Samstag , 8 Mai 2021
5 Praktiken zur Überwindung der inneren Kritik

5 Praktiken zur Überwindung der inneren Kritik

Merkst du ein Übermaß an Gedankengeschwätz? Bist du ein bisschen zu hart mit dir selbst oder zu selbstkritisch? Wir alle haben Tage, an denen es schwierig ist, mit den Stimmen in unserem Kopf umzugehen, aber wenn wir lernen, mit dem „inneren Kritiker“ umzugehen, können wir unsere Energie darauf richten, einen Geisteszustand zu kultivieren, der Stress, Ruhe und Negatives austauscht Selbstgespräch zu kraftvollem Selbstmitgefühl.

Was ist der innere Kritiker?

Der “innere Kritiker” ist ein Begriff, der von Psychologen häufig verwendet wird, um negative Gedanken zu identifizieren, die wir möglicherweise über uns selbst haben. Wenn Sie sich jemals gesagt haben, dass Sie nicht gut genug sind oder sich wegen Ihrer Größe schuldig gefühlt haben, ist das der innere Kritiker. Wenn Sie im Allgemeinen mit Sätzen wie sprechen ‘du bist dumm’ oder “Sie ist so viel besser als ich”, oder du handelst von einem Ort des Mangels aus, es ist wahrscheinlich, dass du deinen inneren Kritiker die Show leiten lässt.
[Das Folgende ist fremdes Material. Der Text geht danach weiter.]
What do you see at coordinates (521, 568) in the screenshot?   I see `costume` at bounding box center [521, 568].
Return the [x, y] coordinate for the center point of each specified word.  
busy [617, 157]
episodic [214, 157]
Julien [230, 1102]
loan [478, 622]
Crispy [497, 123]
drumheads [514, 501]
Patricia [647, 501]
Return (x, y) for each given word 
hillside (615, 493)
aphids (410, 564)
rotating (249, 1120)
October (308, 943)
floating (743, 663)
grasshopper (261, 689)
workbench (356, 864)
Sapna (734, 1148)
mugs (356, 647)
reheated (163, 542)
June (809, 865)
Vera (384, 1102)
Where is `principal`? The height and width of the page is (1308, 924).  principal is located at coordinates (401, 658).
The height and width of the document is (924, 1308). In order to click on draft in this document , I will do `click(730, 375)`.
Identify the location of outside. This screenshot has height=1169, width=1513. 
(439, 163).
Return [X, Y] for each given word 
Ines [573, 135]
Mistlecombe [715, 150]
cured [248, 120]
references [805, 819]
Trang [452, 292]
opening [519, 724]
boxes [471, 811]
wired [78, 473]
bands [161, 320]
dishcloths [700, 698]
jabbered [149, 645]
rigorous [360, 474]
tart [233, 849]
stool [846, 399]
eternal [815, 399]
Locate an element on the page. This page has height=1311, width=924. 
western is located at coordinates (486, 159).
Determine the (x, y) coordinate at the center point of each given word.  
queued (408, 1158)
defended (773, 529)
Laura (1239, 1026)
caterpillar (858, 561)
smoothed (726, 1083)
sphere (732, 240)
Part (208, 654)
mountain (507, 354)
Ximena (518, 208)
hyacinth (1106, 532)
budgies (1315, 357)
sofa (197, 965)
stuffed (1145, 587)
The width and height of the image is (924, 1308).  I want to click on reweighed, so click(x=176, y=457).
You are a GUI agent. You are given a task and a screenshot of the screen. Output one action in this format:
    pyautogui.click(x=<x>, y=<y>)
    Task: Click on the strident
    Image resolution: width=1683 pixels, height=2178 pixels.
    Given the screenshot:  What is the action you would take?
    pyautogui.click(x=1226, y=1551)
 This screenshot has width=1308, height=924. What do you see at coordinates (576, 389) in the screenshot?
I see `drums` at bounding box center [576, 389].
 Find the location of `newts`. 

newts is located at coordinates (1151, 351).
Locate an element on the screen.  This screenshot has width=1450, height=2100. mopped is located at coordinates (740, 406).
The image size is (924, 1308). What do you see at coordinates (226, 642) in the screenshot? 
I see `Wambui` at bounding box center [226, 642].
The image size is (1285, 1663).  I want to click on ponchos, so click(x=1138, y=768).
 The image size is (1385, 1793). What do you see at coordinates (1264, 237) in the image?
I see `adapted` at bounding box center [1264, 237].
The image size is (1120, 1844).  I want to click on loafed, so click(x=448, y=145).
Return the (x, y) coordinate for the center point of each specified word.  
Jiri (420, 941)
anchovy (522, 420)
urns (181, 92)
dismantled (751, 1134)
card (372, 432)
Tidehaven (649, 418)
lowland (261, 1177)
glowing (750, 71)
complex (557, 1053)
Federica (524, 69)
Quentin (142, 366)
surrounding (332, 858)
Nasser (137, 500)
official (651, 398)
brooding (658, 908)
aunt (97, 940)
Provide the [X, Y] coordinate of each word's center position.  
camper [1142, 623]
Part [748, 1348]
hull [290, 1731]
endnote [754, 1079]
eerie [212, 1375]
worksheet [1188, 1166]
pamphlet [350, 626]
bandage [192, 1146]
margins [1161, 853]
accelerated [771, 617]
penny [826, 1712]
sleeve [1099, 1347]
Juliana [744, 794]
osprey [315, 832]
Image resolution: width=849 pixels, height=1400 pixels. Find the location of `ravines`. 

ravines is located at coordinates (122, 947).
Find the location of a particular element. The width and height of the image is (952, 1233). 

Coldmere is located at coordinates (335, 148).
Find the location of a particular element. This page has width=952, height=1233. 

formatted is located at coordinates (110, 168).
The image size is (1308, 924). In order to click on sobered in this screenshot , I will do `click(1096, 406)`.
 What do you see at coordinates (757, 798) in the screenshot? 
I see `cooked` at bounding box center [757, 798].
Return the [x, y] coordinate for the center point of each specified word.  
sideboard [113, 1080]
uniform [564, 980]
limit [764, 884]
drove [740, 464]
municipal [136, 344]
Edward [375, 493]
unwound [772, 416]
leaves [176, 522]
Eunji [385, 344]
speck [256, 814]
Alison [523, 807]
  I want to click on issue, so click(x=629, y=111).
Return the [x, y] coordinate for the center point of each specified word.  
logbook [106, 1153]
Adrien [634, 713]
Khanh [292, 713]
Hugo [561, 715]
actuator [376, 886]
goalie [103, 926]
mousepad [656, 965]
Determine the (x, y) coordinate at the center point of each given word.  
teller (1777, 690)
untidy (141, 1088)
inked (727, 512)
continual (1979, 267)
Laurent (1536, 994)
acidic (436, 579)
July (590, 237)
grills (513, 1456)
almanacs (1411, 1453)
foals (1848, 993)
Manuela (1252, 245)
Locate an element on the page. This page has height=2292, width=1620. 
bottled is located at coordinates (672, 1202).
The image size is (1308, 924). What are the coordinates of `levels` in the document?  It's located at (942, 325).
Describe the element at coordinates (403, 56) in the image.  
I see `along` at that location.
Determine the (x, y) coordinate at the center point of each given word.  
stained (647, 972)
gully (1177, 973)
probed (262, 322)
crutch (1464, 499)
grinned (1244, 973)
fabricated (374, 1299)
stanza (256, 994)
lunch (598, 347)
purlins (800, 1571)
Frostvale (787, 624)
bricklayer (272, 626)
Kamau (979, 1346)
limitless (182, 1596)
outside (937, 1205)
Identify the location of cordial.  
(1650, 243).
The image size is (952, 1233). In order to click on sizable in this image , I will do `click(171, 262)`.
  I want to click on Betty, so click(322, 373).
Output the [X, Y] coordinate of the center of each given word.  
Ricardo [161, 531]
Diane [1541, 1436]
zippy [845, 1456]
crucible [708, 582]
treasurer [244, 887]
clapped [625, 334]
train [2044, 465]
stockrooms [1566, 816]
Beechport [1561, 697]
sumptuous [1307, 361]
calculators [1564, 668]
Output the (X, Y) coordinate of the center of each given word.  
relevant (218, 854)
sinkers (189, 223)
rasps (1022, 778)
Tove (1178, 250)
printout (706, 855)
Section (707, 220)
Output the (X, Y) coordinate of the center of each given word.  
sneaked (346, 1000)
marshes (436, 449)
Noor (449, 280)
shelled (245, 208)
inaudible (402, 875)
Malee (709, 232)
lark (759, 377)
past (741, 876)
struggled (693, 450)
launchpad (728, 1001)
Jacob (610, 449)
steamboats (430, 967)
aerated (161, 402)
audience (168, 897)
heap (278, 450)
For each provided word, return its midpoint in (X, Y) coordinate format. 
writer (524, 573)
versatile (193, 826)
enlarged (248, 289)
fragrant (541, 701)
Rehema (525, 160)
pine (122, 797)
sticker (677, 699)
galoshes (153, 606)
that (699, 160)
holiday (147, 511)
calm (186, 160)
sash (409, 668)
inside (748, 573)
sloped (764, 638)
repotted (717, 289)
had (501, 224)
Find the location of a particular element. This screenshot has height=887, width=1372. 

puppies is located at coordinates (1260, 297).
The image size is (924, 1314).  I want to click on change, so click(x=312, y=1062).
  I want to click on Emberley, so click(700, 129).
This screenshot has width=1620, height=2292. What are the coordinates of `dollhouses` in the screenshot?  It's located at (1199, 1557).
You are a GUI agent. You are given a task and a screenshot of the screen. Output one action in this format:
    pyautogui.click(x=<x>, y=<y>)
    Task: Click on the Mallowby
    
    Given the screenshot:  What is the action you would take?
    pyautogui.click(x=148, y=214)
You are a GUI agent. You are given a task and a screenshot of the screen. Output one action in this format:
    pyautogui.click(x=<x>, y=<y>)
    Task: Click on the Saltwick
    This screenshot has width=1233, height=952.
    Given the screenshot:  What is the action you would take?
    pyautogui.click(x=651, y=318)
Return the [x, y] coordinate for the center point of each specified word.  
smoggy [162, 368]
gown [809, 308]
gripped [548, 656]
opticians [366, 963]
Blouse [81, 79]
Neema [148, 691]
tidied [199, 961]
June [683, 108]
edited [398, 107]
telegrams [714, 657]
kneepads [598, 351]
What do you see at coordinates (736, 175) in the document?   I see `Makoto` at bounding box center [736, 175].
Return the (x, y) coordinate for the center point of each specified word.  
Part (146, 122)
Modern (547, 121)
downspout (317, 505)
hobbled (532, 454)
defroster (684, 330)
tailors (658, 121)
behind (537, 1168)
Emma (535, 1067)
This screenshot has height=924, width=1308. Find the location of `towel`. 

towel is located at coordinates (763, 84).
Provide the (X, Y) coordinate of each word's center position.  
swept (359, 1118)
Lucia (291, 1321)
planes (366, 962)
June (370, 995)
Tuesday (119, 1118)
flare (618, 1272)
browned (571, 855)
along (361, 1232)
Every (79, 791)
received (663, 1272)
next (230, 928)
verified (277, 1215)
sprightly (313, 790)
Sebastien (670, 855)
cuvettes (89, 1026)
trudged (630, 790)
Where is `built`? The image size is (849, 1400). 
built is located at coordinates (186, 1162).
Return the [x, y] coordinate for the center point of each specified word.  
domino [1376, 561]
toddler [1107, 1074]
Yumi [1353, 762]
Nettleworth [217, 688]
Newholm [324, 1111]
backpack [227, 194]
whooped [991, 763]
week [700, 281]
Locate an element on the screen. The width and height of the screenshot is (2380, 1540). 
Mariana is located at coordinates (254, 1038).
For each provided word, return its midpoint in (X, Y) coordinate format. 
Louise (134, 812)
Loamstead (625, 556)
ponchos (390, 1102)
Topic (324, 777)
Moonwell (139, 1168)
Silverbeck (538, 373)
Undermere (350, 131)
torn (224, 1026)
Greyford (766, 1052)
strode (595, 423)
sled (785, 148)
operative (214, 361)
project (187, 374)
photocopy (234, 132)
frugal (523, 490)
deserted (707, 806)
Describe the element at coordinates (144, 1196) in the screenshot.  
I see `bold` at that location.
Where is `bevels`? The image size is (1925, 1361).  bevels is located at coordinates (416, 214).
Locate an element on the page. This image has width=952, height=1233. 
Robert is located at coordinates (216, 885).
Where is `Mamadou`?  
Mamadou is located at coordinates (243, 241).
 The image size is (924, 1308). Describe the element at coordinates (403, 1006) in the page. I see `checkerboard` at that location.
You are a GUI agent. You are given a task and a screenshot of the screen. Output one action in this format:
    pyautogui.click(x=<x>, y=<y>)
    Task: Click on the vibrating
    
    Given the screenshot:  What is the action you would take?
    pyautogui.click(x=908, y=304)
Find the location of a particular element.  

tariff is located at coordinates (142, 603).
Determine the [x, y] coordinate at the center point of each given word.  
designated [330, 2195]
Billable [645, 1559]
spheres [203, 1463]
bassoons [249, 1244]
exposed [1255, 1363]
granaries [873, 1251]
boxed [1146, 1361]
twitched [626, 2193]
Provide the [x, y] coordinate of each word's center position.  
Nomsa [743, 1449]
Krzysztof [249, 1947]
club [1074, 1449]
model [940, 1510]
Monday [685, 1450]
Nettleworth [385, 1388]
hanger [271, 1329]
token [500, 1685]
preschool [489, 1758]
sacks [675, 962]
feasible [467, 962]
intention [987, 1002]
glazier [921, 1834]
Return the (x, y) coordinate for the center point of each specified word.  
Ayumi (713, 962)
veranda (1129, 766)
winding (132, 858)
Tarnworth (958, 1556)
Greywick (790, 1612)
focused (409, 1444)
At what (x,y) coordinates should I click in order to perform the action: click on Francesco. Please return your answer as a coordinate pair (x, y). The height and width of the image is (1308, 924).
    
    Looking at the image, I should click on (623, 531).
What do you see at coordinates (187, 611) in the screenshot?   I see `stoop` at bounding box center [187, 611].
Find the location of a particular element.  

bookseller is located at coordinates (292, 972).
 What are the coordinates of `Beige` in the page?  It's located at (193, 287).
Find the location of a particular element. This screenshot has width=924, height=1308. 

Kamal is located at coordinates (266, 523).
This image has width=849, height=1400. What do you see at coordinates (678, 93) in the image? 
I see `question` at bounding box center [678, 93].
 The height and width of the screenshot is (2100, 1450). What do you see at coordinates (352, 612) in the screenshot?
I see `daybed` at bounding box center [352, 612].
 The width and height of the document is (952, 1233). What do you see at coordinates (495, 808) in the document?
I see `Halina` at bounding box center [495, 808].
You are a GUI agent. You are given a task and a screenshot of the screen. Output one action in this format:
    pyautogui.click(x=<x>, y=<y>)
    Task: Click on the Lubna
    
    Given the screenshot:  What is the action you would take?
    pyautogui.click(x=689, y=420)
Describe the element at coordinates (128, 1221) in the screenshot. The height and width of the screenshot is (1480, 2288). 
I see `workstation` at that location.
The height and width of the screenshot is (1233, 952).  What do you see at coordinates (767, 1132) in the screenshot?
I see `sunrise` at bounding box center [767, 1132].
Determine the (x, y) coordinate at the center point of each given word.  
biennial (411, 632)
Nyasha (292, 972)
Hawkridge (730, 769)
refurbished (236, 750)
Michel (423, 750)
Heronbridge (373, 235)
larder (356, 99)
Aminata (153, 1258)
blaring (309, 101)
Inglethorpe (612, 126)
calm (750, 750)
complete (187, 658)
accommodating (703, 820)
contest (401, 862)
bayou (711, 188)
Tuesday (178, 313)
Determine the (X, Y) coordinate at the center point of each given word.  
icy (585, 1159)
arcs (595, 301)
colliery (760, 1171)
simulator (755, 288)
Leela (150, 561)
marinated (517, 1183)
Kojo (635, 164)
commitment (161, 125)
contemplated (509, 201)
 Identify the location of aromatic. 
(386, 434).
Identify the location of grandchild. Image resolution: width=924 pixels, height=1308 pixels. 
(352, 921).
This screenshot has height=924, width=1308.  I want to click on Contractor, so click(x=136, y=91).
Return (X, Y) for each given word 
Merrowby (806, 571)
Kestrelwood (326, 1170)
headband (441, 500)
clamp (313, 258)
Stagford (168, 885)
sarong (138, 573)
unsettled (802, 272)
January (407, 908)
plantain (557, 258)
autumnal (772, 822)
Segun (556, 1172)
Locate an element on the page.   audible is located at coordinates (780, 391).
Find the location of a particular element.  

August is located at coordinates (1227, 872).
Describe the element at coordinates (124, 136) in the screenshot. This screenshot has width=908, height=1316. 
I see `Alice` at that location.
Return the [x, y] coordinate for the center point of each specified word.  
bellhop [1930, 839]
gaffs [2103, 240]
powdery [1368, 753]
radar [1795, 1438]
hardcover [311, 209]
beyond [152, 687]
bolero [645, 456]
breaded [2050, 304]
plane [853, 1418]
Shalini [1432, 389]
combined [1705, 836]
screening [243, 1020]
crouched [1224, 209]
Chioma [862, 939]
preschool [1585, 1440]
Mit dieser Stimme im Kopf beschäftigen sich Yogis seit Tausenden von Jahren; die Definition von Yoga ist schließlich; “Chitta Vritti Nirodaha” oder “das Aufhören der Schwankungen des Geistes”. Viele von uns leben seit Jahren ein Leben, das von den Schwankungen und kritischen Stimmen im Kopf bestimmt wird. Sie fühlen sich beschämt und schuldig, wer wir sind, oder verweigern uns, das Beste zu werden, was wir sein können.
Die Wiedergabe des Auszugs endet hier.